Une fois encore certains se distinguent par leur bon sens d’autre s’entêtent. La France mauvais élève de l’UE et grande première des derniers (agro-carburants, nucléaire, déplacements, gestion de l’eau, performance énergétique des batiments… toujours placée du mauvais coté).

Gilles Monette

Kyoto vert un air sain avec http://www.dcarbon.com Breveté Mirabel, Québec, Canada

Pascal

Quand le Gosplan subventionne les agriculteurs pour qu’ils consomment 2 litres de diesel pour produire un litre de biodiesel, les agiculteurs le font, mais c’est la faute du Gosplan. Tant que nous refuserons l’économie de marché nous serons condammnés aux aberrations économiques.

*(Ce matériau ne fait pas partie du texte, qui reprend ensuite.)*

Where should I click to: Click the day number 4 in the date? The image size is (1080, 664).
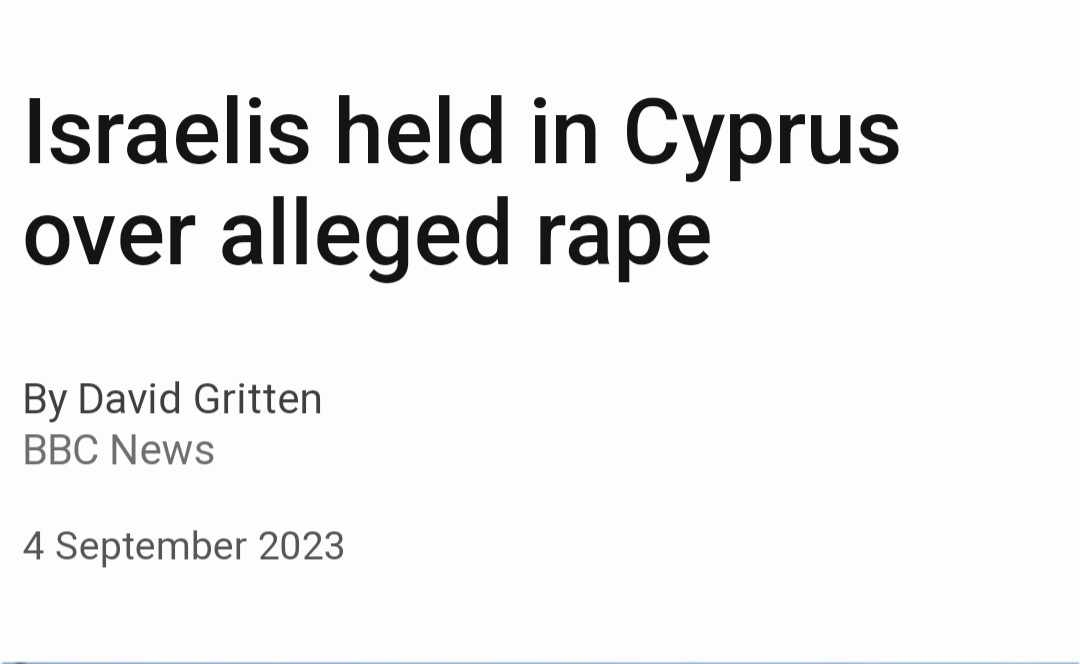[x=33, y=547]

En Europe et aux USA, les biocarburants sont essentiellement un moyen de tondre les con-(sommateurs et tribuables) pour engraisser les céréaliers et betteraviers. Si nos dirigeants comprenaient le monde réel, par exemple le pic du pétrole, ils traiteraient les biocarburants comme ils traitent le pétrole, c’est à dire qu’il n’y aurait ni quota ni droit de douane, mais la TIPP serait payée. Nous laisserions le Sud (Amérique latine, Afrique, Indonésie …) faire concurrence à l’OPEP et établir les justes cours des biocarburants. Pour assurer notre sécurité énergétique, nous avons besoin d’une grande diversité de fournisseurs et de filières (sorgo, jatropha, …), pas de ridicules lignes Maginot. De plus, il vaut mieux que notre argent aille à des millions de paysans de Sud plutôt qu’à une poignée de féodaux, théocrates, satrapes, siloviki orientaux. Si l’on veut limiter les émissions de CO2, alors il faut limiter la consommation de combustibles fossiles. Il suffit de transférer une partie de la fiscalité vers ces combustibles (essence, diesel, kérosène, fioul domestique, gaz domestique, combustibles pour centrales thermiques, …) pour que les consommateurs aient des millions d’idées pour diminuer leur consommations (isoler leur maison, déménager plus près de leur travail ou des transport en communs, …). Mais nos politiciens préfèrent par exemple laisser le kérosène absolument sans taxe, donc le transport aérien augmente beaucoup, ce qui prouve que les politiciens veulent faire du bruit mais pas agir réellement.